### КОРОТКАЯ ЗАДАЧА A
Выпишите из текста о Мандельштаме отрывок от слов «Почему вдруг в» до слов «запомнила Надежда Яковлевна.», ничего не меняя.
### КОРОТКАЯ ЗАДАЧА B
Какого года статья Мандельштама «О природе слова», по тексту о Мандельштаме?

##### ИСХОДНЫЙ ТЕКСТ

Борис Пастернак. Времена жизни - Наталья Иванова 24 стр.


Ни в коем случае нельзя назвать Мандельштама безбытным, вроде Хлебникова, поэтом-дервишем, напротив, он был устремлен к домашности, – например, уподобляя ей (и семье) филологию (а слово – утвари). Домашность в его восприятии и обосновании природы слова была связана с чаемой архитектурностью, укрепленностью культуры. Так, он писал о Розанове, что тот "всю жизнь шарил в мягкой пустоте, стараясь нащупать, где же стены русской культуры". В той же статье 1922 г. – "О природе слова" – Мандельштам писал, что, подобно другим русским мыслителям, "вроде Чаадаева, Леонтьева, Гершензона", он не мог жить без стен, без "акрополя". И русский язык, "столь высоко организованный", ценился Мандельштамом как обладающий безусловной архитектоничностью – и одновременно домашностью, наполненный эллинистическим теплом "печки".

Безбытность Мандельштама была вынужденной, он был обречен на скитания, на "тюрьму" и "больницу" вместо вымечтанной "печки", жилища, даже жалкого, даже "халтурного злого жилья". Так же, как была обречена Надежда Яковлевна – искать мужа по улицам "Киева-Вия".

Не гадают цыганочки кралям,

Не играют в Купеческом скрипки,

На Крещатике лошади пали,

Пахнут смертью господские Липки.

Уходили с последним трамваем

Прямо за город красноармейцы…

"Как по улицам Киева-Вия…"

Почему вдруг в стихах 37-го года опять возникает "трамвай"?

...

"У цыгана хоть лошадь была – я же в одной персоне и лошадь, и цыган…"

("Четвертая проза").

Нет дома, нет лошади, нет даже "трамвая" – продутая всеми ветрами остановка, лучшее место для завещания, которое навсегда запомнила Надежда Яковлевна.

Улица "длинная, как бестрамвайная ночь" ("Четвертая проза").

Если ходит трамвай – то "трамвайная вишенка" может почувствовать себя хоть на минуты в освещенном, закрытом, не продуваемом пространстве. "Бестрамвайная ночь" равна "непрерывной бухгалтерской ночи под желтым пламенем вокзальных ламп второго класса" – где "брызжет фонтаном черная лошадиная кровь эпохи".

Мандельштам – лишенец, изгой, отщепенец, изо всех сил цепляющийся за "горшок", "печку", "овчину", москвошвеевский пиджак – я такой же, как вы! Нет ему места – и переезжает-то он, бросив – летом! – шубу (собственность! шинель! дом! уют!) поперек пролетки.

##########
##### ВЫДЕРЖКИ ИЗ ДАННЫХ

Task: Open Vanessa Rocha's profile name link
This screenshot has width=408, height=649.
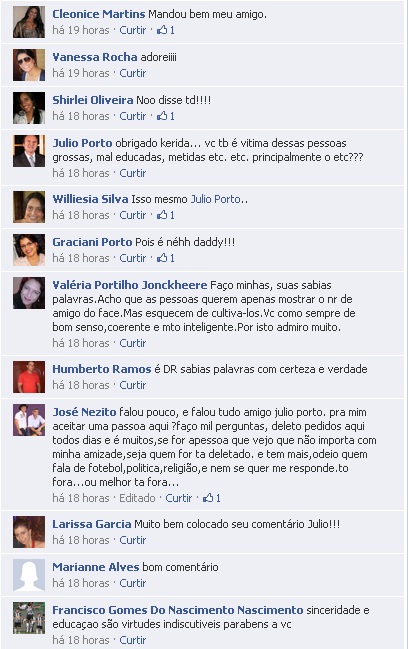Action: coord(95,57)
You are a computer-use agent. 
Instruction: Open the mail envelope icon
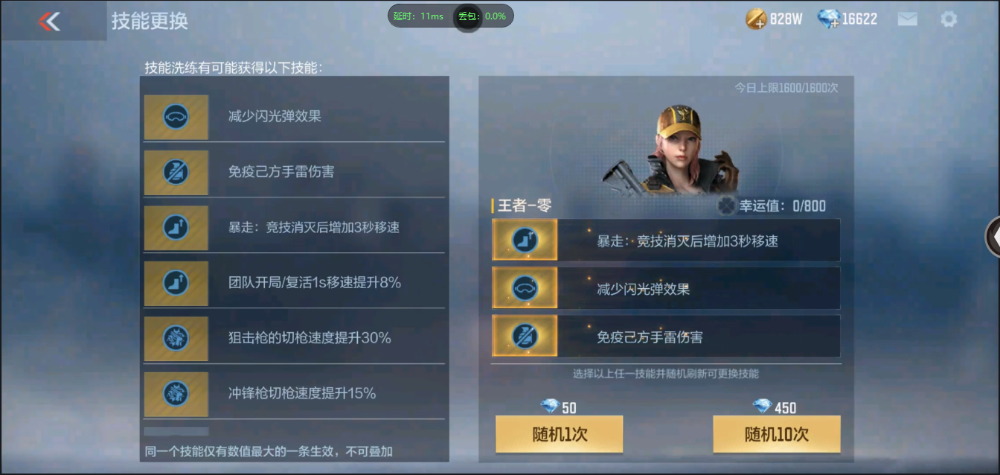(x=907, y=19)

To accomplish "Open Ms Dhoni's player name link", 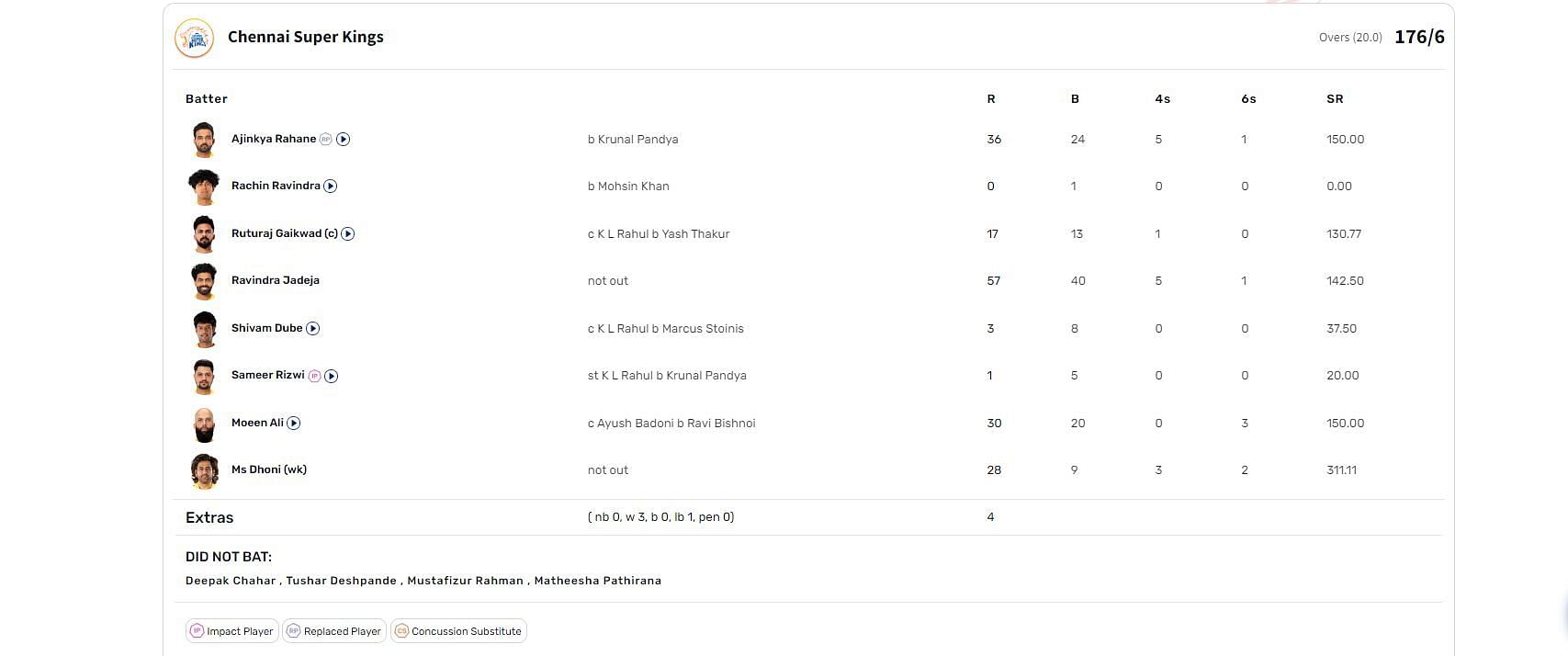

##########

### ОТВЕТ НА ЗАДАНИЕ A
Почему вдруг в стихах 37-го года опять возникает "трамвай"?

...

"У цыгана хоть лошадь была – я же в одной персоне и лошадь, и цыган…"

("Четвертая проза").

Нет дома, нет лошади, нет даже "трамвая" – продутая всеми ветрами остановка, лучшее место для завещания, которое навсегда запомнила Надежда Яковлевна.

### ОТВЕТ НА ЗАДАНИЕ B
1922 года.